GNS Duty Volcanologist Steve Sherburn said steams reached up to 10 m (32.8 feet). "They do not pose any hazard to visitors to the island and are not a sign of increasing volcanic activity," Sherburn said. "Normally the gas and steam would vent directly to the atmosphere, now it’s through the water in the vents and is visible as the geyser-like activity."

The crater lake level has been rising since early-August. The rising lake level has impacted the surface activity around the active vents on the west side of the crater floor. Geysering-type activity has become established in the main active vent due to hot steam and gas passing through the now drowned active vent area. 

Volcanologist Brad Scott further explained the rise of the crater lake, saying "one is climate and rainfall, and we've had a lot of rainfall lately.

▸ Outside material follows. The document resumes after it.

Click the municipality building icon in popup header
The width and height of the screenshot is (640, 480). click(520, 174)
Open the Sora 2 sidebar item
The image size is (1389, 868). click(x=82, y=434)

The second is volcanic gas and steam coming into the volcano and being condensed and turned back from the vapor phase into water. It's a combination of those two."

GNS Science and the National Geohazards Monitoring Center are closely monitoring the island for probable activity signs.

"We'd have to see monitored parameters indicative of change and unrest- that may be a change in the amount of gas coming out, the type of gas coming out, a change in the seismic activity, a change in the temperature of the lake," Scott added.

"There's a whole pile of different parameters that we monitor, and we'd have to see two or three of those parameters changing and indicating an increase in volcanic unrest – and we're not seeing that at the moment."

White Island is one of New Zealand's most active volcanic zones. The last eruption occurred in April 2016.